Zoo Warlock is an archetype that dates back to the early days of Hearthstone. The deck always revolved around low-cost minions (the deck can have a low curve because of Hero Power that lest Warlock draw more cards whenever they need) and various means of leveraging a favorable board state to trade up into opposing minions before making a lethal push.
Because of its low-curve, Zoo Warlock has long been a favorite of budget-minded players sacrificing very little for the sake of keeping costs low. Additionally, the deck has long served as a powerful teaching tool for new players eager to learn about core Hearthstone concepts such as Tempo, trading up, and timing a push for lethal.
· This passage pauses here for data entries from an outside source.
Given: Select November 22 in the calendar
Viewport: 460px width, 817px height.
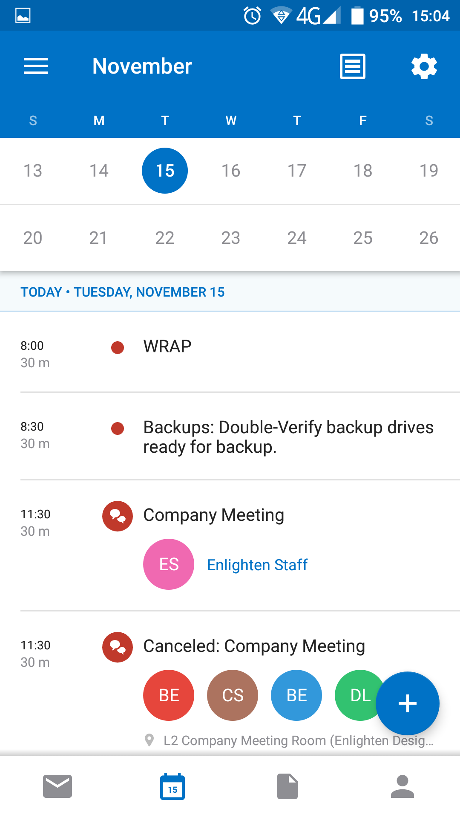Looking at the screenshot, I should pos(165,238).
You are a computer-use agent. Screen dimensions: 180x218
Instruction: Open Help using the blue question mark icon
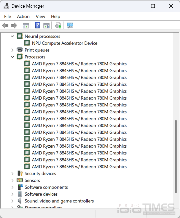(37, 25)
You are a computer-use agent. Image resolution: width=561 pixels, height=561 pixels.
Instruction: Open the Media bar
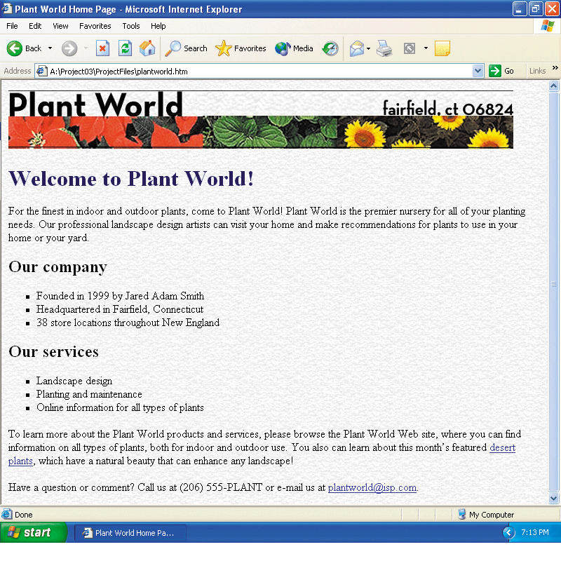click(295, 48)
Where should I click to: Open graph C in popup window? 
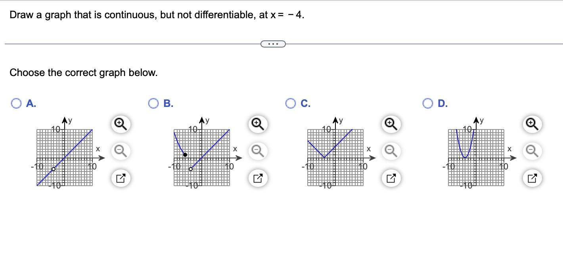pyautogui.click(x=391, y=179)
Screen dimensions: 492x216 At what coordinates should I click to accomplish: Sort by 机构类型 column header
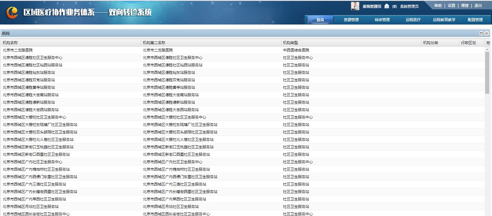290,43
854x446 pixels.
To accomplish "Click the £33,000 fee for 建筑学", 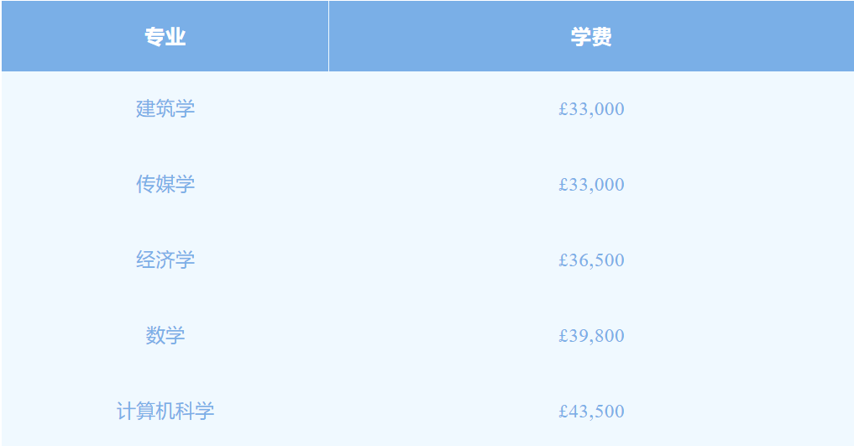I will 591,109.
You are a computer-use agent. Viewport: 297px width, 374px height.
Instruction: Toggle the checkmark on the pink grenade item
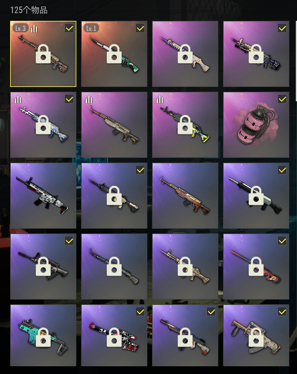(282, 99)
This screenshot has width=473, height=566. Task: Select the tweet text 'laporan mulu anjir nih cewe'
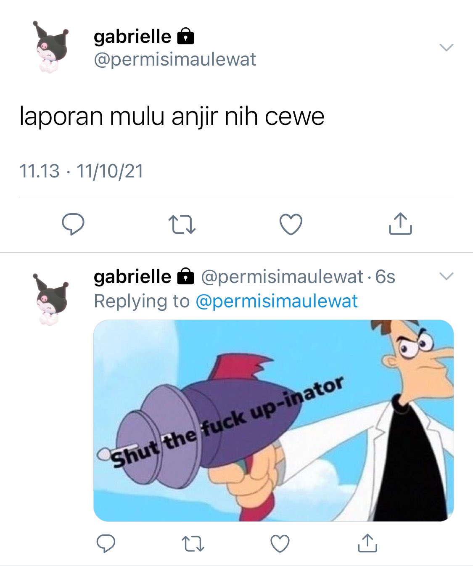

Saviors of Uldum has introduced quite a lot of new Zoo Warlock tools, and luckily – most of them are cheap. The biggest change compared to the previous expansions is a new Lackey support. While EVIL Genius has seen play in the deck already (just because it was good), we now have an extra way to generate Lackeys (Sinister Deal) as well as a massive pay-off card (EVIL Recruiter). There’s also a new self-damage mini-package with Neferset Thrasher and Diseased Vulture. Sadly, the second part is Epic, which means that it’s not a budget option, but it’s the best upgrade you can make for the deck (and Thrasher is still good enough even without Vulture).
Aggro Warrior is a tempo-oriented, aggressive build, which was always the best budget option for the class. Warrior is usually associated with the expensive, Control builds that all cost over 10k Dust (“Wallet Warrior” term became a thing for a reason). But given that those decks always rely on Epics & Legendaries, it’s simply impossible to build them on budget.
Saviors of Uldum, however, has brought back the faster, Aggro/Tempo Warrior builds. While players have attempted to do it ever since Witchwood (when Rush Warrior became a potential archetype), it didn’t really work that well until now. The archetype has got a bunch of new, strong cards like Temple Berserker, Bloodsworn Mercenary, Livewire Lance and Restless Mummy. However, as you can see, two of those are Epics. And sadly for budget players, the two Epics are strongest of the bunch and basically required to play the best version of Aggro/Tempo Warrior. Which means that while the deck can still be built on budget, it will lose a substantial amount of its power. If you manage to upgrade it to a full meta version, however, it should serve you quite well as a solid ~Tier 2 deck.